#### [Parts of the exercise]
1. Translate this sentence from the 501 thread into Spanish: "Typically when you set up a timer, you want to make sure your tuner is current (not paused)."
2. In the 501 thread, how many movies does Paul Secic say are on the receiver?
3. Retype the 501 thread from "## Paul Secic" to "(Jan 23, 2004)".

#### [Passage shown]
....

# 501 record



## Paul Secic (Dec 16, 2003)

Yesterday I set a timer for David Letterman but this morning when I pressed start, it went back to live TV. I repeated start but got nothing. Does someone know what's wrong? I've got 5 movies on it. Could the hard drive be shot?

Thanks!


----------



## finniganps (Jan 23, 2004)

Typically when you set up a timer, you want to make sure your tuner is current (not paused). It sounds like perhaps you paused it, then hit play and left the receiver on before Letterman came on. Then a message came up asking to switch to live and record Letterman. You weren't there, so it didn't record it. 

The answer for the future is either make sure you're tuner is not paused (in the HD buffer) before a timer, or make sure the receiver is turned off before a timer fires if you are not around.


----------



## geoffinak (Mar 30, 2007)

I have had issues with the 501 not picking up stations where you get the can't find the satellite. This has messed up a lot of my recordings. I have maybe 20 hours out of the 100 available. If that particular channel is one that decides not to come in then I get a blank screen.

Did all the normal JU JU, Dish even sent a refurnb 500 and nothing changed. A CSR girl who was new, as I could hear the coach sometimes and there would be a pause between questions was talking with me and said there had been software issues with the 501. CLICK disconnected. I wrote to dish, a senior CSR apologized as they had record of my call but the call was accidently dropped. He said there are no software issues in the 501. 
Maybe it's just me, my LNBs are the Twin LNB'sare 2 years old, the problem started a couple of months ago. All signals are strong on Transponder 2 , 110 hits a 100 and 119 is always a 100 plus.
Done all the resets, card pulls and other resets. I just wonder why it's the channels I want to watch, it's rolling and effects about 10% of my chanels. It seems to be getting a tad better but still irratating.
At times the whole screen goes red or green and then it goes into the internal check 1 through 5 and then downloads the program update, even though it did that yesterday.
Who knows


----------



## catnap1972 (May 31, 2003)

geoffinak said:


> I wrote to dish, a senior CSR apologized as they had record of my call but the call was accidently dropped. He said there are no software issues in the 501....
> At times the whole screen goes red or green and then it goes into the internal check 1 through 5 and then downloads the program update, even though it did that yesterday.
> Who knows


He/she was feeding you a line of bullsh*t...there most certainly are problems with the software (funny how I never had any serious problems before 3.68 came along...  )

This is what I'm most afraid of...people here have said that they've been 'told' that "Dish is working on a solution but has no ETA", but what's to say that's not a load of sunshine being blown up everyone's asses and they're really not doing anything about it (hoping that everyone afflicted coughs up the upgrade fees to get another receiver)?


----------



## kariato (Dec 16, 2002)

catnap1972 said:


> He/she was feeding you a line of bullsh*t...there most certainly are problems with the software (funny how I never had any serious problems before 3.68 came along...  )
> 
> This is what I'm most afraid of...people here have said that they've been 'told' that "Dish is working on a solution but has no ETA", but what's to say that's not a load of sunshine being blown up everyone's asses and they're really not doing anything about it (hoping that everyone afflicted coughs up the upgrade fees to get another receiver)?

....

#### [Data]
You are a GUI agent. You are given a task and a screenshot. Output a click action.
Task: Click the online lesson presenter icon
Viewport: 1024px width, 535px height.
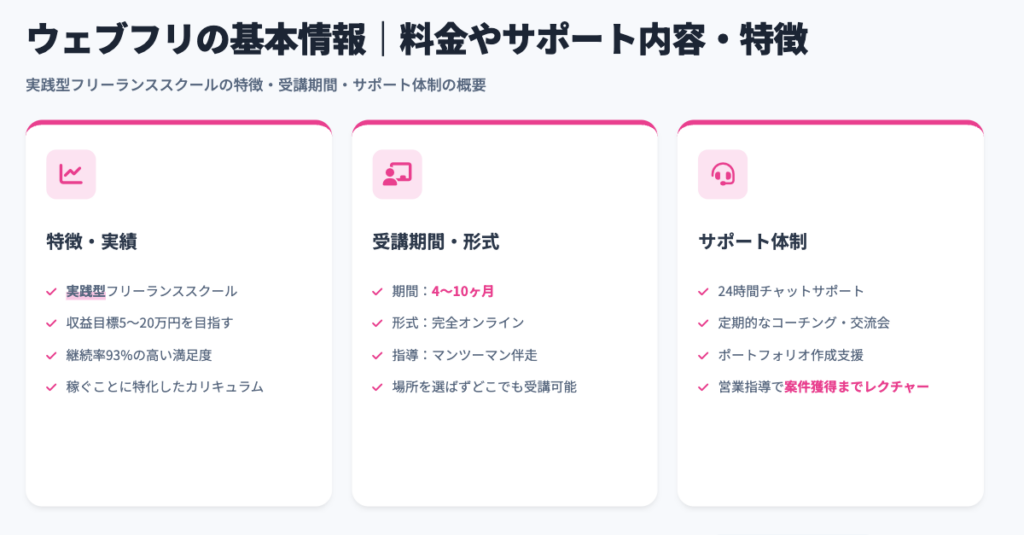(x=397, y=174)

....

#### [The responses]
1. Por lo general, cuando programas un temporizador, conviene asegurarte de que tu sintonizador esté al día (no en pausa).

2. Five movies.

3.
## Paul Secic (Dec 16, 2003)

Yesterday I set a timer for David Letterman but this morning when I pressed start, it went back to live TV. I repeated start but got nothing. Does someone know what's wrong? I've got 5 movies on it. Could the hard drive be shot?

Thanks!


----------



## finniganps (Jan 23, 2004)